Role of voltage-gated calcium channels in ascending pain pathways

Abstract

Voltage gated calcium channels (VGCCs) are well established mediators of pain signals in primary afferent neurons. N-type calcium channels are localized to synaptic nerve terminals in laminae 1 and 2 of the dorsal horn where their opening results in the release of neurotransmitters such as glutamate and substance P. The contribution of N-type channels to the processing of pain signals is regulated by alternate splicing of the N-type channel gene, with unique N-type channel splice variants being expressed in small nociceptive neurons. In contrast, T-type VGCCs of the Ca(v)3.2 subtype are likely localized to nerve endings where they regulate cellular excitability.
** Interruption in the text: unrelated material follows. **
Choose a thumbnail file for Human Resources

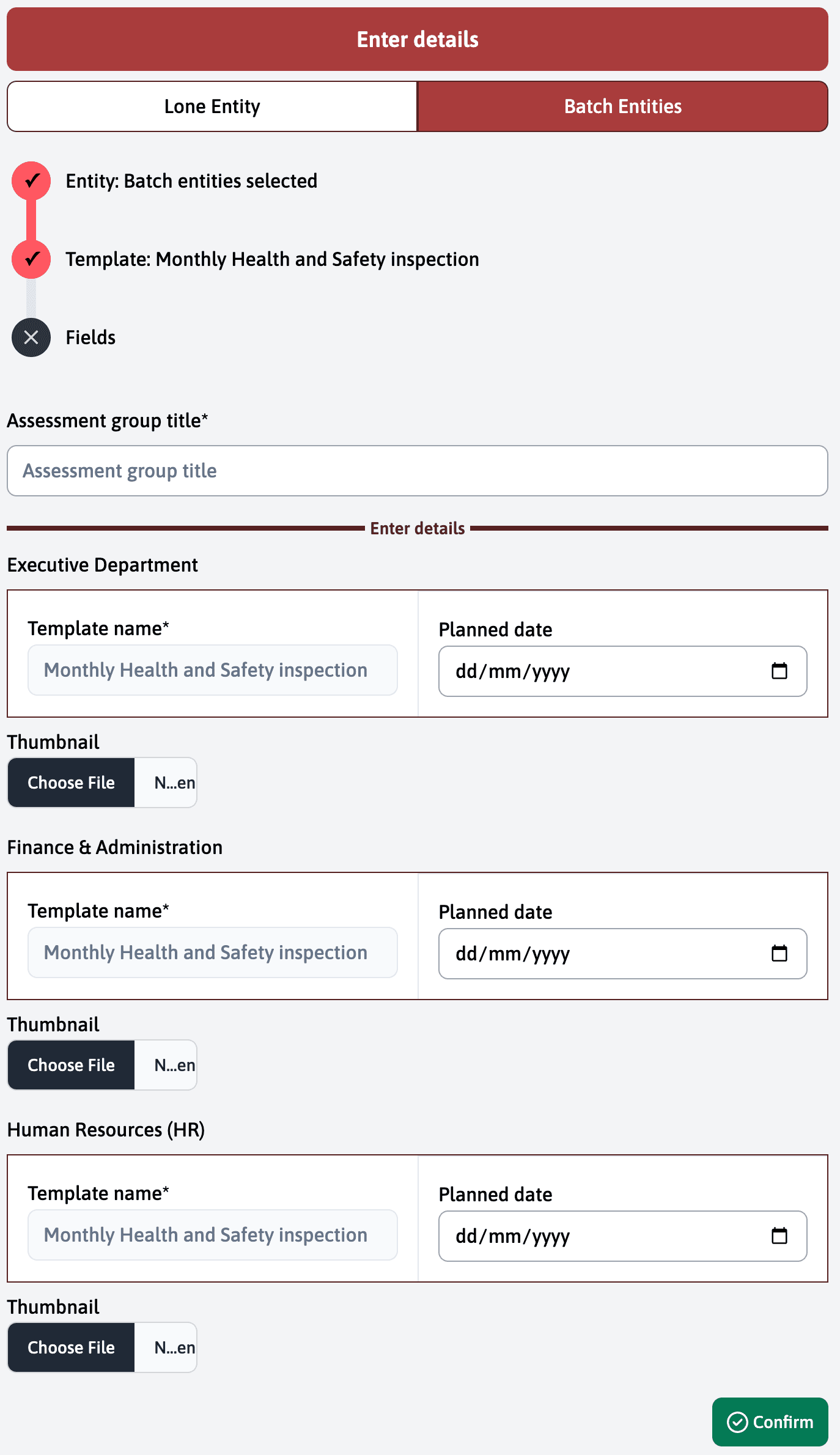pyautogui.click(x=72, y=1347)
Consequently, inhibition of N-type and Ca(v)3.2 T-type VGCCs has the propensity to mediate analgesia. T-type channel activity is regulated by redox modulation, and can be inhibited by a novel class of small organic blockers. N-type VGCC activity can be potently inhibited by highly selective peptide toxins that are delivered intrathecally, and the search for small organic blockers with clinical efficacy is ongoing. Here, we provide a brief overview of recent advances in this area, as presented at the Spring Pain Research conference (Grand Cayman, 2008).

Fig. 1

N-type and T-type calcium channels in the primary afferent signaling pathway. High voltage-activated N-type channels are highly localized to presynaptic terminals in laminae I and II of the dorsal horn. Action potentials carried along dorsal root ganglion cells (mainly C- and Aδ-afferents) trigger the opening of pre-synaptic N-type calcium channels which in turn initiate the release of nociceptive transmitters such as glutamate, substance P and CGRP onto spinal interneurons and projection neurons. Low voltage-activated T-type calcium channels are primarily localized more upstream in the pathway and are thought to be both involved in generating sensory potentials out near free nerve endings, as well as being present in DRG cell bodies where they likely contribute to the generation and frequency of action potentials. Modified from Hildebrand and Snutch, 2006; Schaible and Richter, 2004.